Le Péché de Paul est un tableau inouï. Non par le traitement pictural des touches très espacées, faisant comme des traînées apparentes sur le fond écru de la toile. Ni par le cadrage du modèle, qui, penché vers l'intérieur de la toile, le cou rentré dans les épaules, regarde le peintre. C'est plutôt le sujet de la représentation qui intrigue, et le titre participe du questionnement: le Péché de Paul serait un travesti. Avec ses larges pommettes, l'ironie de son sourire sur rouge à lèvres débordant, ce «transgenre» de 1895 est une figuration stupéfiante.
Quinze inédits. Tel est le genre de surprises que réserve l'exposition Vuillard à Saint-Tropez. Elle occupe le rez-de-chaussée entier (deux salles) du musée, lui-même une incongruité dans le désert culturel absolu de la capitale de la tarte et des sandales, laquelle ne possède même plus une librairie. Jean-Paul Monery, conservateur des lieux, a réussi à amasser temporairement pas moins de quatre-vingts oeuvres, dont quinze inédites, d'Edouard Vuillard.

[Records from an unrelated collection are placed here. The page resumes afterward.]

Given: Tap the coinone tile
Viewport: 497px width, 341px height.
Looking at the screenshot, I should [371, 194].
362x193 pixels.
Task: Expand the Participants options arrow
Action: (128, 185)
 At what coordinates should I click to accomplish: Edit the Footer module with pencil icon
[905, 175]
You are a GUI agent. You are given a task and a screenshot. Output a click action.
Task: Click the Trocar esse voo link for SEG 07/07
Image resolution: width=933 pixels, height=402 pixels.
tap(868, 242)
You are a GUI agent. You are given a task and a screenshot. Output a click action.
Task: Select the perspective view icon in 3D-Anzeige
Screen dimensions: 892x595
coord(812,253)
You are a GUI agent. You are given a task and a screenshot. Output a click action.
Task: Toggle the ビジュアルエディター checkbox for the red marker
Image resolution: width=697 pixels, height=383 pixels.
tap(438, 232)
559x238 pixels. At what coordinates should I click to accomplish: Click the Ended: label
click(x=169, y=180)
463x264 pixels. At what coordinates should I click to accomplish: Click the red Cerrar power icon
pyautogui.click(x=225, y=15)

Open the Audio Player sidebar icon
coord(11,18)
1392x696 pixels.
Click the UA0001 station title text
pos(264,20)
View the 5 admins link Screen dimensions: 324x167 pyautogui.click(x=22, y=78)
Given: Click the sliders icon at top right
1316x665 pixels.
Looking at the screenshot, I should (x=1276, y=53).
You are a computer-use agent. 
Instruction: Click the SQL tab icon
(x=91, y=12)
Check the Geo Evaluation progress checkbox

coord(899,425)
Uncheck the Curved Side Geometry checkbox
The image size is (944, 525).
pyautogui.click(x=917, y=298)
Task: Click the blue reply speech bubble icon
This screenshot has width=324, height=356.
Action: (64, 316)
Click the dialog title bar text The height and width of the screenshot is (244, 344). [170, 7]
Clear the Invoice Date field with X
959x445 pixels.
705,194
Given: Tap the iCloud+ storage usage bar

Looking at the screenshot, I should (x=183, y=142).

Ce peintre (1868-1940) fut déjà dûment rétrospectivé (au Grand Palais). Les grands musées parisiens auraient-ils voulu thésauriser leurs tableaux de Vuillard pour une autre occasion? En tout cas, Jean-Paul Monery et son collègue de Lausanne (où l'expo ira après) n'ont eu de cesse de relancer galeries et collectionneurs de Vuillard, qui ont prêté.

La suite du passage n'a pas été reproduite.